Debata publiczna
Szczegóły
Powitanie:
Prof. dr hab. Mirosław Minkina, Dyrektor Instytutu Nauk Społecznych i Bezpieczeństwa
Sławomir Wierzbicki, Przewodniczący Koła Naukowego Bezpieczeństwa Narodowego
Hanna Dmochowska, Fundacja Konrada Adenauera w Polsce
Gośćmi spotkania będą:
Prof. dr hab. Eugeniusz Cezary Król, Dyrektor Instytutu Studiów Politycznych PAN, współredaktor naukowy polskiego wydania książki
Dr Halina Szpilman, lekarz, wdowa po Władysławie Szpilmanie
Winfried Lipscher, tłumacz, współredaktor naukowy polskiego wydania książki
Podczas spotkania odbędzie się projekcja filmu A. Marka Drążewskiego
„Dzięki niemu żyjemy”, poświęconego Wilmowi Hosenfeldowi
WSTĘP WOLNY
O książce:
Wilm Hosenfeld, oficer Wehrmachtu, podczas II wojny światowej pomagał przetrwać wielu prześladowanym wtedy Polakom i Żydom: wystawia! fałszywe zaświadczenia, udzielał protekcji, dostarczał potrzebującym żywności... Niewielu było niemieckich żołnierzy i oficerów, którzy tak jak on z narażeniem życia gotowi byli ratować niewinnych ludzi.
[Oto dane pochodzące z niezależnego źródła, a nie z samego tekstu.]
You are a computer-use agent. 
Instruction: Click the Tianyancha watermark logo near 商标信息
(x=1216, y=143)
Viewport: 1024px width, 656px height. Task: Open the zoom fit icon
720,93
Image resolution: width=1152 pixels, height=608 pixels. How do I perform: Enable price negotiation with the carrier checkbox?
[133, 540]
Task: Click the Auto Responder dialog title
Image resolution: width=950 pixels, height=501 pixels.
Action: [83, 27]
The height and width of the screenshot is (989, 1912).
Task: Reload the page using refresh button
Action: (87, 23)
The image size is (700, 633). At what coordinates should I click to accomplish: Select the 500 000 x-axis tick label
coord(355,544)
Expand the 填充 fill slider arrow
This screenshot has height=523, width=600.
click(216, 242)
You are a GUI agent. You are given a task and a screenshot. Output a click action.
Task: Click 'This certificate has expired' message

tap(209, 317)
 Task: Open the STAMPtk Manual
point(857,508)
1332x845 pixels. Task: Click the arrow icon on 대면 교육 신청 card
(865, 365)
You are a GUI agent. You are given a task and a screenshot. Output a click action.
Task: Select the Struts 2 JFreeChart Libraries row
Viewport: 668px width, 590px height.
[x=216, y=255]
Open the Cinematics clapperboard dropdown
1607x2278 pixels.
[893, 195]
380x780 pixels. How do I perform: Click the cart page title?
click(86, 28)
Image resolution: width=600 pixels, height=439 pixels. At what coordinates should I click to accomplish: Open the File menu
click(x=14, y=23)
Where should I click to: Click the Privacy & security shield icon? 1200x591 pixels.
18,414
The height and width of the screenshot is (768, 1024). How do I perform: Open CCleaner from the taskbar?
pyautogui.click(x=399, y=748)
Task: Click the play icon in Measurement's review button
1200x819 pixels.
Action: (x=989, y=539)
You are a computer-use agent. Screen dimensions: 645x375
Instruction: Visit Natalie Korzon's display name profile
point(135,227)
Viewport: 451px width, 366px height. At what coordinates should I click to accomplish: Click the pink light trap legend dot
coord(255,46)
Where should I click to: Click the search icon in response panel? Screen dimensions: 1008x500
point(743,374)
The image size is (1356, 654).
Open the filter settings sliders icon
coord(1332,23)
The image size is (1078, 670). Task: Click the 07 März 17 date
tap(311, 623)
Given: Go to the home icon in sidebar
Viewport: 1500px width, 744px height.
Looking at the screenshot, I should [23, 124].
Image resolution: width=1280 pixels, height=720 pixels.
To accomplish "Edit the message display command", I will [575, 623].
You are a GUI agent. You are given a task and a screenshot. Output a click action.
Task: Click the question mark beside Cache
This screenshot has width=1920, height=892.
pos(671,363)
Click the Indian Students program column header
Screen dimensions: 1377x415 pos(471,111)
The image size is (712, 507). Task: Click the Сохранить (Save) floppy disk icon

Początkowo Hosenfeld nie był ani antynazistą, ani pacyfistą. We wrześniu 1939 r., jako członek NSDAP, wierzył, że wyrusza na sprawiedliwą wojnę. Straszne przeżycia, jakich doświadczył w Polsce, obserwując z bliska zbrodnicze poczynania okupantów, wstrząsnęły sumieniem tego głęboko wierzącego katolika. To dzięki pomocy Hosenfelda ocalał z zagłady m.in. Władysław Szpilman, polsko-żydowski kompozytor i pianista; jego losy stały się po latach kanwą głośnego filmu Romana Polańskiego Pianista. Dziennik i listy do rodziny ujawniają wewnętrzne dylematy i ewolucję poglądów niemieckiego oficera, który w czasach zła i pogardy dawał świadectwo człowieczeństwa najwyższej próby.
Notka:
Wilm Hosenfeld, urodzony w 1895 r. w Mackenzell w Hesji, ranny w I wojnie światowej, był wiejskim nauczycielem w ojczystych stronach. W czasie II wojny światowej jako oficer Wehrmachtu przez pięć lat służył na terenie okupowanej Polski. W radzieckiej niewoli został skazany na 25 lat robót przymusowych. Zmarł w 1952 r. w obozie pod Stalingradem.
Fragment książki:
„Każdego dnia muszę prowadzić przesłuchania. Dziś znów miałem powstańca i 16-letnią dziewczynkę. Z żadnego z nich nie udało się nic wydobyć. Być może uda mi się wyratować dziewczynę. ... Ci ludzie kierują się patriotyzmem w najczystszej postaci, ale my nie możemy ich oszczędzać. Staram się ratować każdego, kto jest do uratowania. ... Nie jestem właściwym człowiekiem do prowadzenia takich przesłuchań, a przynajmniej do prowadzenia ich w tak bezwzględny sposób, jaki byłby tu na miejscu i jaki się najczęściej stosuje. A jednak wdzięczny jestem, że muszę to robić, bo przecież mogę niejedno naprawić."
(Wilm Hosenfeld, list do rodziny, Warszawa, 23 sierpnia 1944 r.).